--- Work task ---
Count every line in the entries below that contains the word "field", and give only that number.

--- Data in this exercise ---

= = = =

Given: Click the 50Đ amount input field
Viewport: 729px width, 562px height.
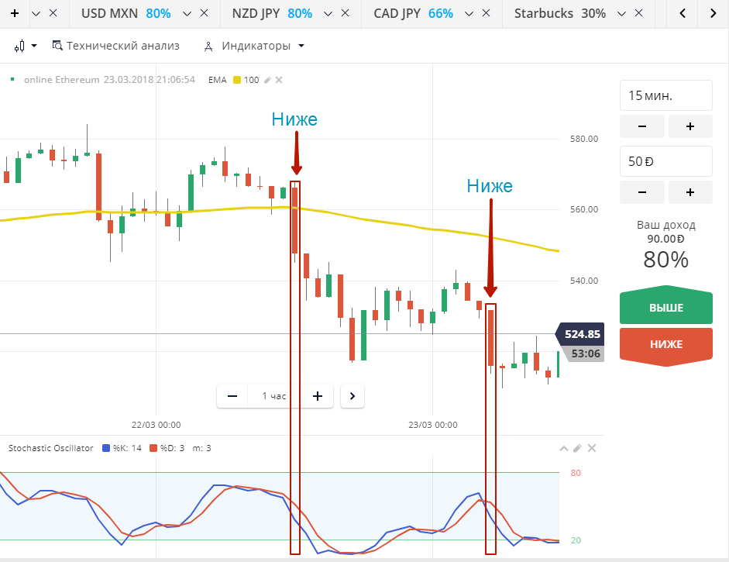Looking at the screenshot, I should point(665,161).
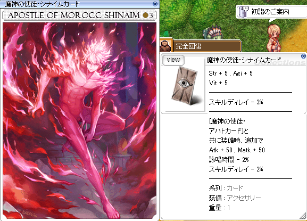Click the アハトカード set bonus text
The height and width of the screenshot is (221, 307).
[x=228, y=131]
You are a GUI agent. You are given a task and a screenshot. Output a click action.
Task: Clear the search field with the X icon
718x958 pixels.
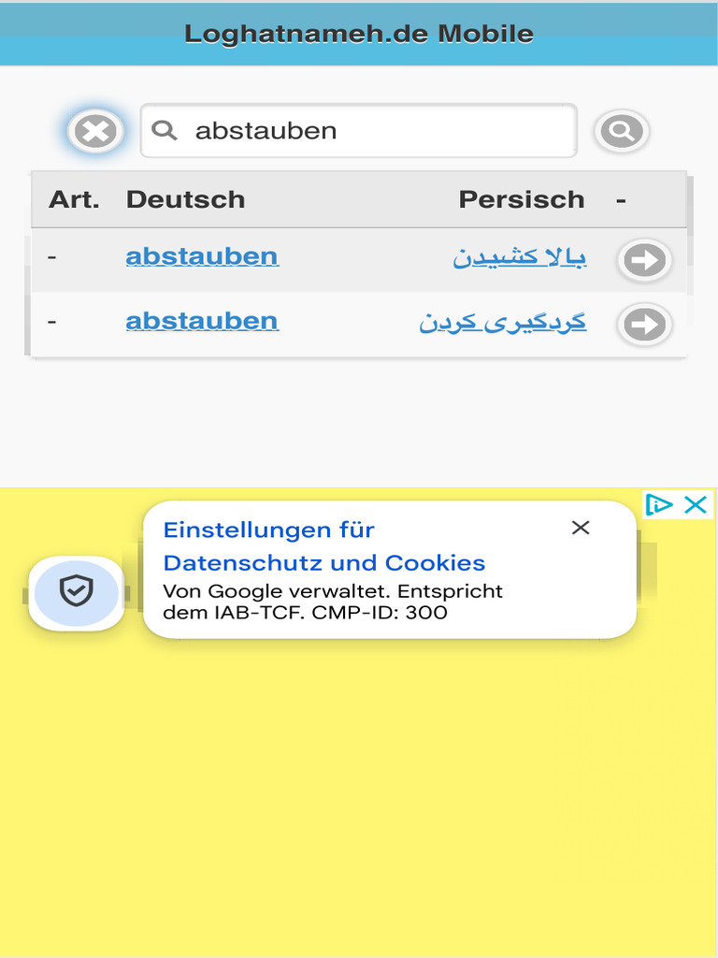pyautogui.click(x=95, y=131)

= = = =

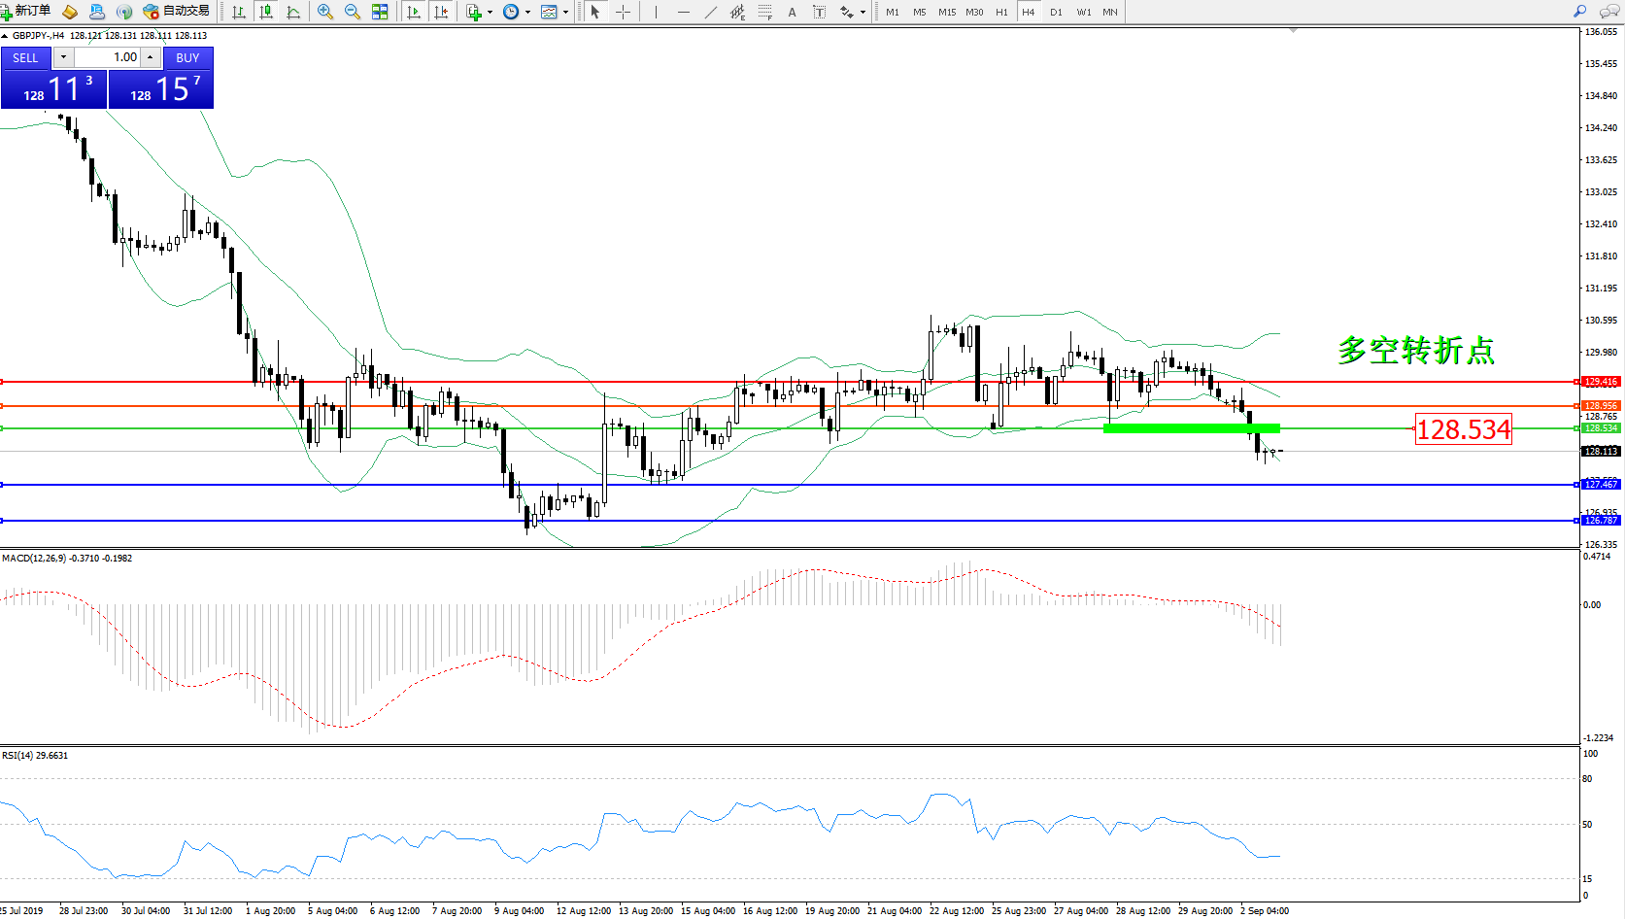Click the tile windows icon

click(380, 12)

= = = =

--- Response to this task ---
2